**Records to use:**
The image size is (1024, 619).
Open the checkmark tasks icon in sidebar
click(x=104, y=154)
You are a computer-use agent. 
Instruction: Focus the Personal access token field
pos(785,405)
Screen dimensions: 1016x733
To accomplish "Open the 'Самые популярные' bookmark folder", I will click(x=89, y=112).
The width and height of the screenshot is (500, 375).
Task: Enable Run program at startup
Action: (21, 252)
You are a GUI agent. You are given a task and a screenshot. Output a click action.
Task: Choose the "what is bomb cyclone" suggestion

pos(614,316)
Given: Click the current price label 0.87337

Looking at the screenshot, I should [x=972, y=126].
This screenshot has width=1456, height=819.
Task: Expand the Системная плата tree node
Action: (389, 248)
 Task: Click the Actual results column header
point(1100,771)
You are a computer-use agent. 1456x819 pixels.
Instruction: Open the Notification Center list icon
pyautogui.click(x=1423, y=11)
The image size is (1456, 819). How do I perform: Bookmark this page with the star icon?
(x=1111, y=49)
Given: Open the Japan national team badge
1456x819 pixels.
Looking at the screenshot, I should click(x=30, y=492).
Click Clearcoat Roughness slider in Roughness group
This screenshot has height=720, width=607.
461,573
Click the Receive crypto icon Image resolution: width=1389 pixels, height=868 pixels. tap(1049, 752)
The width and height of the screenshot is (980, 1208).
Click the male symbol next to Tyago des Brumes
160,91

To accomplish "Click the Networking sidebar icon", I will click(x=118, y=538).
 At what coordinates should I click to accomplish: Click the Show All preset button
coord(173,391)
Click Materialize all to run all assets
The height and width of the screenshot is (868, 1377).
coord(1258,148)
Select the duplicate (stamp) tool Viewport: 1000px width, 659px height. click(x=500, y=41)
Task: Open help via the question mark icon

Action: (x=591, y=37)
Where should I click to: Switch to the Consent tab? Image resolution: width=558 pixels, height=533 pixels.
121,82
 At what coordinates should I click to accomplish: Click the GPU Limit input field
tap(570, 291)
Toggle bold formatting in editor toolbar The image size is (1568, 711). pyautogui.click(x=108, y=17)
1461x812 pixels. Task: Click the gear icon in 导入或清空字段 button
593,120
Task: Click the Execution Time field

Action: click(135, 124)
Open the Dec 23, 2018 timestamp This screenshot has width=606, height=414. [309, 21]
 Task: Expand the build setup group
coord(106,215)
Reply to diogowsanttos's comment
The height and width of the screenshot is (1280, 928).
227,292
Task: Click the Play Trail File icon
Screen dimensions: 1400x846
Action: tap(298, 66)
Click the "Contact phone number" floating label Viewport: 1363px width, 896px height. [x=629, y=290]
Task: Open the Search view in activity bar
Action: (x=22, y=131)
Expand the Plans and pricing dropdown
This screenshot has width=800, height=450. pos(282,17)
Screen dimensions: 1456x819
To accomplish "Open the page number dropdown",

**Set task:** Copy out the entries again line for line, from the line containing "Task: Click the Execution Time field" down through the last line of the entries, both ends included.

**Correct output:**
Task: Click the Execution Time field

Action: click(135, 124)
Open the Dec 23, 2018 timestamp This screenshot has width=606, height=414. [309, 21]
 Task: Expand the build setup group
coord(106,215)
Reply to diogowsanttos's comment
The height and width of the screenshot is (1280, 928).
227,292
Task: Click the Play Trail File icon
Screen dimensions: 1400x846
Action: tap(298, 66)
Click the "Contact phone number" floating label Viewport: 1363px width, 896px height. [x=629, y=290]
Task: Open the Search view in activity bar
Action: (x=22, y=131)
Expand the Plans and pricing dropdown
This screenshot has width=800, height=450. pos(282,17)
Screen dimensions: 1456x819
To accomplish "Open the page number dropdown",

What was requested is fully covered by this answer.